Já Wallace Landim, o Chorão, também diz que a entidade que ele comanda, a Associação Brasileira de Condutores de Veículos Automotores (Abrava), não apoia o ato, que, segundo ele, “é do Sérgio Reis, da Aprosoja (Associação Brasileira dos Produtores de Soja) e do movimento intervencionista”.

Não é difícil ver que uma ampla adesão de caminhoneiros a Bolsonaro não passa de fake news. Com o preço dos combustíveis nas alturas, por culpa da absurda política adotada na Petrobras, a categoria não tem nada a comemorar. Já o agronegócio tem suas razões para aderir ao golpismo de Bolsonaro. “O enfrentamento do presidente Jair Bolsonaro ao STF (Supremo Tribunal Federal) ganha apoio nesse grupo. Há três ações diretas de inconstitucionalidade propostas por ruralistas e por transportadoras que ainda não foram julgadas pela corte. Elas questionam a política nacional de piso mínimo, implementada por meio de lei durante o governo Michel Temer (MDB)”, informa a Folha.

 

Manifestos em defesa da democracia

Claramente preocupados com a escalada golpista de Bolsonaro, o empresariado tem divulgado manifestos em defesa da democracia nos últimos dias.

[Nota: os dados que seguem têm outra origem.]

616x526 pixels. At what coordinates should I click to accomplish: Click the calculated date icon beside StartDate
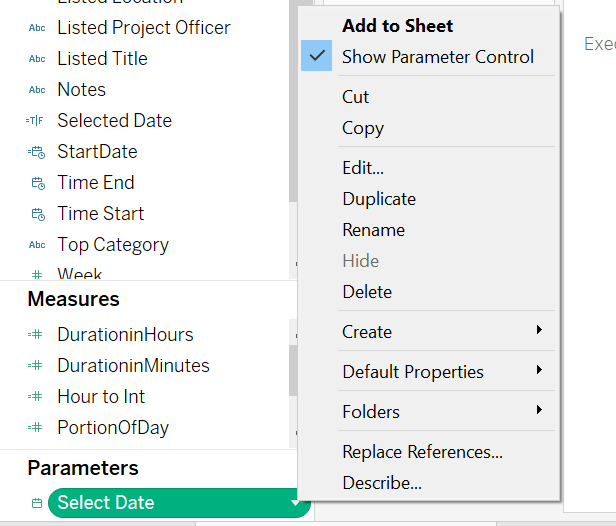coord(37,152)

O mais recente documento é assinado por 300 empresários mineiros e veio a público na quinta-feira (2), em evento virtual organizado pela Associação Comercial e Empresarial de Minas (ACMinas). “A democracia não pode ser ameaçada, antes, deve ser fortalecida e aperfeiçoada”, defende o grupo.

Na segunda-feira (30), algumas entidades agrícolas também divulgaram uma carta com preocupações semelhantes. “As entidades associativas abaixo assinadas tornam pública sua preocupação com os atuais desafios à harmonia político-institucional e, como consequência, à estabilidade econômica e social em nosso país”, diz um trecho do documento, assinado por organizações como Associação Brasileira do Agronegócio (Abag) e Associação Brasileira dos Produtores de Óleo de Palma (Abrapalma).

Grito dos Excluídos

Enquanto Bolsonaro e parte dos poderosos atentam contra a democracia, o povo brasileiro vai às ruas no 7 de Setembro pelas pautas que realmente importam ao país, como mais vacina, mais renda, mais educação e menos fome.

A presidente do PT, deputada Gleisi Hofmman disse que o Partido dos Trabalhadores já chamou sua militância para se juntar ao Grito dos Excluídos, movimento que há 27 anos aproveita o Dia da Independência para defender os interesses da parte mais vulnerável da população brasileira.

“O Grito dos Excluídos acontece há 21 anos, sempre com pautas diferenciadas, dependendo do ano. E, neste ano, é a crise do povo. E nós precisamos estar juntos do povo brasileiro, porque essa é a nossa pauta”, diz a presidenta do PT, Gleisi Hoffmann.